The crystal structure of flavocytochrome b2 (L-lactate dehydrogenase) from Saccharomyces cerevisiae suggests that Tyr143 plays a dual role at the active site: it contributes to substrate binding and, most importantly, makes a hydrogen bond to a heme propionate, which could facilitate communication between the domains. Previous work on the Y143F mutant enzyme provided support for these hypotheses [Miles, C. S., Rouvière-Fourmy, N., Lederer, F., Mathews, F. S., Reid, G. A., Black, M. T., & Chapman, S. K. (1992) Biochem. J. 285, 187-192; Rouvière-Fourmy, N., Capeillère-Blandin, C., & Lederer, F. (1994) Biochemistry 33, 798-806]. In the course of kinetic comparisons between the wild-type (WT) enzyme and the Y143F mutant protein, we observed for the latter signs of inhibition by excess substrate at much lower concentrations than observed for the former. A detailed investigation of the phenomenon has shown that, for the wild-type and Y143F forms, lactate at high concentrations inhibits both cytochrome c and ferricyanide reduction. In these cases, inhibition appears to be a specific effect, since acetate at identical concentrations exerts an inhibitory effect that is markedly weaker than that of lactate.
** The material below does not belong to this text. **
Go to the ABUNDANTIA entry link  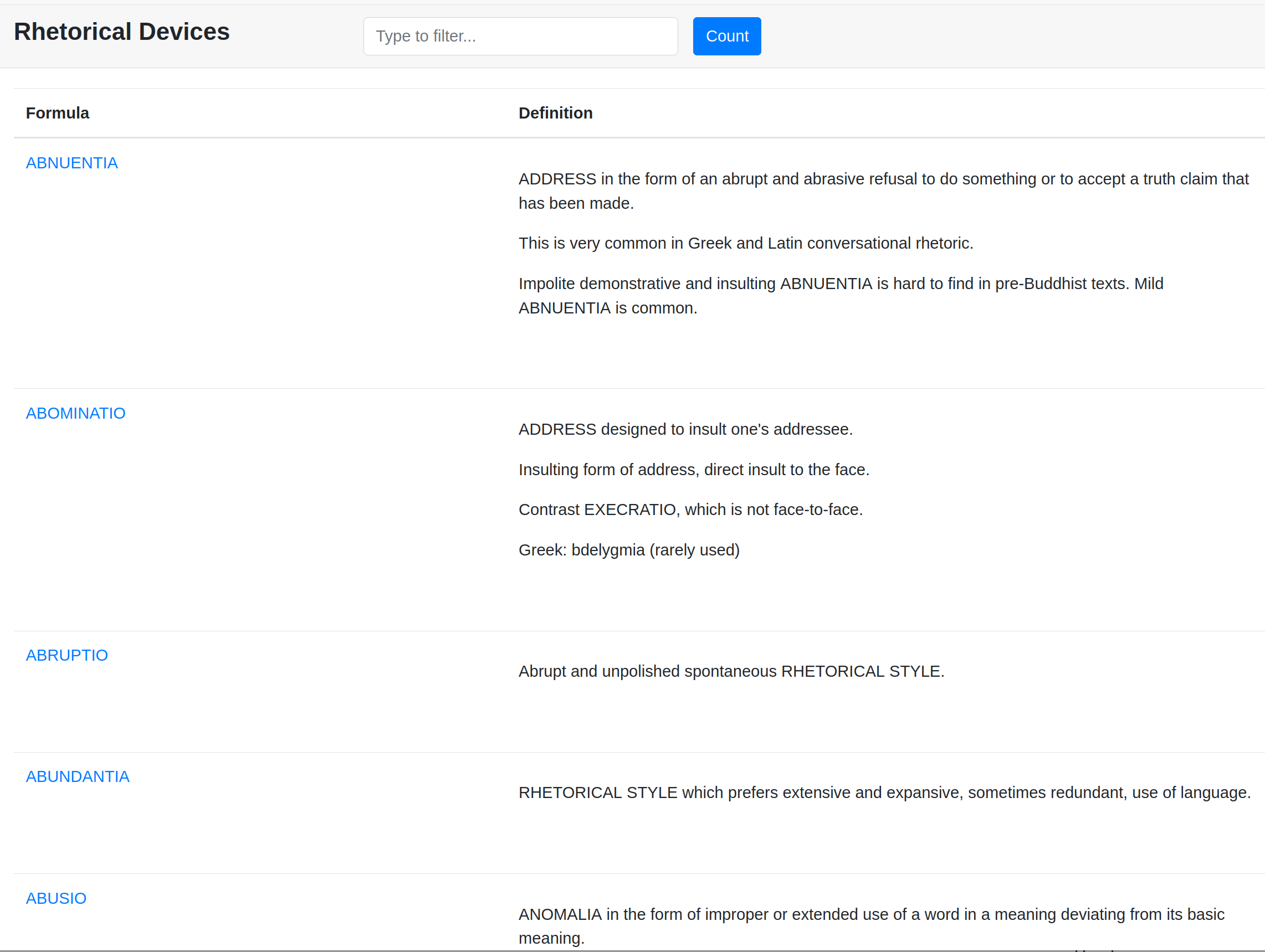click(77, 776)
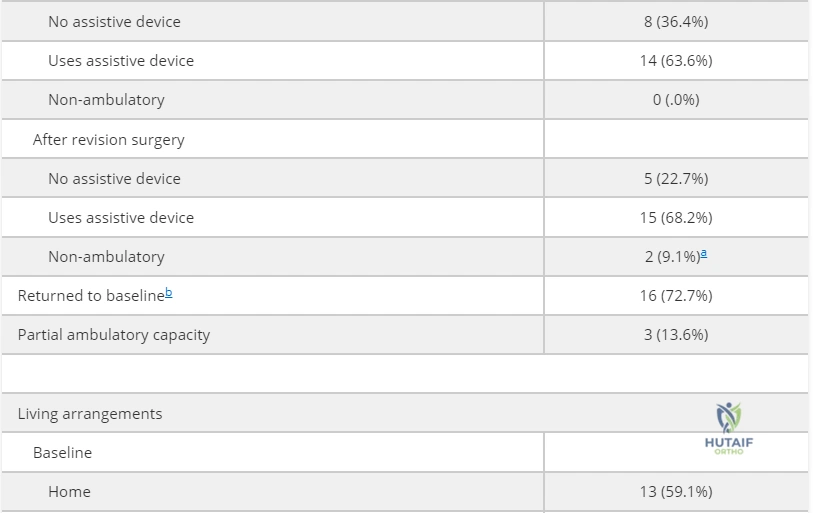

In the pre-steady-state, in the absence of acceptor, flavin and heme reduction are unaffected by high substrate concentrations in the WT enzyme case. For the Y143F mutant, flavin reduction is similarly unaffected, but heme reduction is inhibited to nearly the same extent by high lactate and acetate concentrations. In this case, inhibition can probably be ascribed to ionic strength effects. The combination of stopped-flow and steady-state results suggests that lactate binds with weak affinity at the active site when the flavin is in the semiquinone state, preventing electron transfer to heme b2 and hence to acceptors. This phenomenon is analogous to the inhibition exerted by pyruvate when bound to the enzyme at the semiquinone stage [Tegoni, M., Janot, J. M., & Labeyrie, F. (1990) Eur. J. Biochem. 190, 329-342]. We suggest that the substrate carboxylate and the heme propionate of the mobile heme-binding domain compete for the Tyr143 hydroxyl group, hence for approach to the flavin. In the Y143F mutant enzyme, in which the interdomain interaction is impaired, competition would play in favor of the substrate, resulting in the inhibition at lower lactate concentrations than observed for the wild-type enzyme.